Ainsi, il a fallu quasiment soixante-dix ans pour que l’État trouve et fasse une place aux Maisons familiales rurales au sein du système éducatif français. Elles restent les seules aujourd’hui à pouvoir proposer, dans le cadre de l’enseignement agricole – car l’Éducation nationale n’a pas de dispositif comparable – des parcours de formation scolaire par alternance. Il s’agit d’une exception qui concerne 51 000 élèves sur les 12 millions scolarisés en France.  

Histoire de la formation alternée sous statut scolaire, Patrick GUES, 2009


 [1] Syndicat de l’enseignement technique et professionnel, et des personnels d’éducation, action, autonome.  

[2] Roger Fauroux, Pour l’école, Calmann-Lévy, juin 1996, page 24.  

[3] Jean-Marie Berthoin (1893-1977) : homme politique français, préfet, ministre de l’Éducation nationale.  

[4] Jacques Chirac : né en 1932, homme politique français, a été de nombreuses fois ministre puis Premier ministre de 1974 à 1976 et de 1986 à 1988. Président de la République de 1995 à 2007.  

[5] SNETAP : Syndicat national de l’enseignement technique agricole public.  

[6] Cité par Daniel Chartier dans Enseignement agricole et formation des ruraux, bulletin de la DGER, septembre 1985, tome II, page 69.  
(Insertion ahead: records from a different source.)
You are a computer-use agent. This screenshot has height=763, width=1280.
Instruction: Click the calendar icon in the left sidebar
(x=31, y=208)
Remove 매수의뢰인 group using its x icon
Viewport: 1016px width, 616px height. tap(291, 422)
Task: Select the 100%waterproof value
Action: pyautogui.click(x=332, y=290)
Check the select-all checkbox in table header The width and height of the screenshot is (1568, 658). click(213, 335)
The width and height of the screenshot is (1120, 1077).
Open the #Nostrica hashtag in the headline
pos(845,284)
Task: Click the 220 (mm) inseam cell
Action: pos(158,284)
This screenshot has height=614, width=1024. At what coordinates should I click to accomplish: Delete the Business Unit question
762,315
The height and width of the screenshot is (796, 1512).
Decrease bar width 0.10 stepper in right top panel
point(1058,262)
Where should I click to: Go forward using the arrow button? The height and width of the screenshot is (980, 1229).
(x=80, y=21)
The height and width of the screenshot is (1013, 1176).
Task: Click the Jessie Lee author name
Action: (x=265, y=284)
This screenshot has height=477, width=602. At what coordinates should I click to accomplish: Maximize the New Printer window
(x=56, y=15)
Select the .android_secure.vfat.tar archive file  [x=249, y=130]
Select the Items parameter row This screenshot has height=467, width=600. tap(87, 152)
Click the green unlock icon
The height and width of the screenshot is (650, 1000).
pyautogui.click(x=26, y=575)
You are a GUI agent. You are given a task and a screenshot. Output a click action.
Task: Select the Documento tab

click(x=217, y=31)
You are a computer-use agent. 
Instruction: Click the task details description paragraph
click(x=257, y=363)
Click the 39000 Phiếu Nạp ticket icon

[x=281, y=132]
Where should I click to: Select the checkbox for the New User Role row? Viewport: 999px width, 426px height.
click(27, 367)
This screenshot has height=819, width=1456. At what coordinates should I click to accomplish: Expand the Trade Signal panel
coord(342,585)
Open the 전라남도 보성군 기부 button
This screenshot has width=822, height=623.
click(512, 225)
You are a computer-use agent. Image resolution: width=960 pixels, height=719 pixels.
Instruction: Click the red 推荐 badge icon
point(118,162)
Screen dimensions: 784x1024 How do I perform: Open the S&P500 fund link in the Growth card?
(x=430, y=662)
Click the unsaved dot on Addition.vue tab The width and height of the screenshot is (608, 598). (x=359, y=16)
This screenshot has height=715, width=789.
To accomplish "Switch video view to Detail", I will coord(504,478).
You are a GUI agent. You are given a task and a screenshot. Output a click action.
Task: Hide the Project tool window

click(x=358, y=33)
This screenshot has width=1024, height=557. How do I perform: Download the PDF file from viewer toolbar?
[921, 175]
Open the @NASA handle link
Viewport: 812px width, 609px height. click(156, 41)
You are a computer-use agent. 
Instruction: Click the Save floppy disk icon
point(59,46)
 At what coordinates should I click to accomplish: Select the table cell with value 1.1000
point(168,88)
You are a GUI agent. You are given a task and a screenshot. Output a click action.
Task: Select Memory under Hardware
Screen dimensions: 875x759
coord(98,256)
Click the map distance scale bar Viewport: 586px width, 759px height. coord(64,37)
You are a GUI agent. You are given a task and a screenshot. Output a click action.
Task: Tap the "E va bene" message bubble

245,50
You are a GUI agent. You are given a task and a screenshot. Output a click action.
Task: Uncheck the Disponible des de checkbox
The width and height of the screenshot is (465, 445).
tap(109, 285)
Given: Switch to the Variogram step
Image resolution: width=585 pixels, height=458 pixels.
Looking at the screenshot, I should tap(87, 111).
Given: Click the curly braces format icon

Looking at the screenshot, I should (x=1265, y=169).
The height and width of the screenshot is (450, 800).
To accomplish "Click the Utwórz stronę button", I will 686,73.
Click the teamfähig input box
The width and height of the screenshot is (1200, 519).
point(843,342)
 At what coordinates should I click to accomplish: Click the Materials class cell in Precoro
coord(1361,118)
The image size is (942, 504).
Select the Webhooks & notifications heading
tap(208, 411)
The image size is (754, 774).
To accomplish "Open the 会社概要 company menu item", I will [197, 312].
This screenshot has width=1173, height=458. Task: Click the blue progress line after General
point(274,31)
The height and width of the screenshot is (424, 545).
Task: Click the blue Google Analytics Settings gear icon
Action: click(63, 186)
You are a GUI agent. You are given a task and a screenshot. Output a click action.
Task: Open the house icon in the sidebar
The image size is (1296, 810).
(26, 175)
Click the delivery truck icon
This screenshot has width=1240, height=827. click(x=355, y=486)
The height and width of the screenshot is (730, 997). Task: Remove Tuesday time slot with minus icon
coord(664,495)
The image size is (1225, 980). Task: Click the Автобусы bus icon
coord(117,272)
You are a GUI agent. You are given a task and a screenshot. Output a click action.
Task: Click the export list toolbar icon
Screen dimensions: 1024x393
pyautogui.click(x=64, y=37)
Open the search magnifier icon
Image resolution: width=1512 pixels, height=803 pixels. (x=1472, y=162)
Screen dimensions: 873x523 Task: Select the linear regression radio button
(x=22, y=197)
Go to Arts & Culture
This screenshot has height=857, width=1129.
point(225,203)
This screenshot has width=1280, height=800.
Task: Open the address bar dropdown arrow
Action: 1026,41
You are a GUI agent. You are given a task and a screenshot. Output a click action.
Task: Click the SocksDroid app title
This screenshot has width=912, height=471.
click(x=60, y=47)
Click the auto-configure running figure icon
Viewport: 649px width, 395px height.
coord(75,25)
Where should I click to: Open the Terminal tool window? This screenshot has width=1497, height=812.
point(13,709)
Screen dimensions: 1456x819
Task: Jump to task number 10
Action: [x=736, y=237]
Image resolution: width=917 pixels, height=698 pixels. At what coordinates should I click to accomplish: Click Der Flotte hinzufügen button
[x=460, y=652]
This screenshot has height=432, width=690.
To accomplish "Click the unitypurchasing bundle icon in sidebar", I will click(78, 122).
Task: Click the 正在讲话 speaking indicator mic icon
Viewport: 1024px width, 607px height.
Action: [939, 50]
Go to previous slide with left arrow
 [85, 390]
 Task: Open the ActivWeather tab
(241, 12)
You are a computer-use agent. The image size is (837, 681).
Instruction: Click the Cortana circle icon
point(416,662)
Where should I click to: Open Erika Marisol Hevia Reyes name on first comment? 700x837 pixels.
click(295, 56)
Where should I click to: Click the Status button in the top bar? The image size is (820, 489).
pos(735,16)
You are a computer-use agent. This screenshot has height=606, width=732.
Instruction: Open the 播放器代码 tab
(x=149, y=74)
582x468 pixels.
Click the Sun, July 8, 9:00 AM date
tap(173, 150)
[7] Henri Nallet : né en 1939, est chargé de mission à la Fédération nationale des syndicats d’exploitants agricoles de 1966 à 1970. Il est nommé ministre de l’Agriculture de 1988 à 1990, avant d’être ministre de la Justice de 1990 à 1992.  

[8] Michel Gervais : directeur de l’enseignement et de la recherche au ministère de l’Agriculture dans les années 1980. Auteur de l’Histoire de la France rurale.  

[9] Guy Carcassonne : né en 1951, professeur de droit constitutionnel, conseiller juridique à l’Agriculture puis membre du cabinet de Michel Rocard lorsque celui-ci fut Premier ministre.  

[10] Albert Vecten : né en 1926, agriculteur, sénateur de la Marne de 1983 à 2001.  

[11] Paul Jargo : 1925-2003, sénateur de 1974 à 1983.  

[12] Article 5 de la loi du 31 décembre 1984.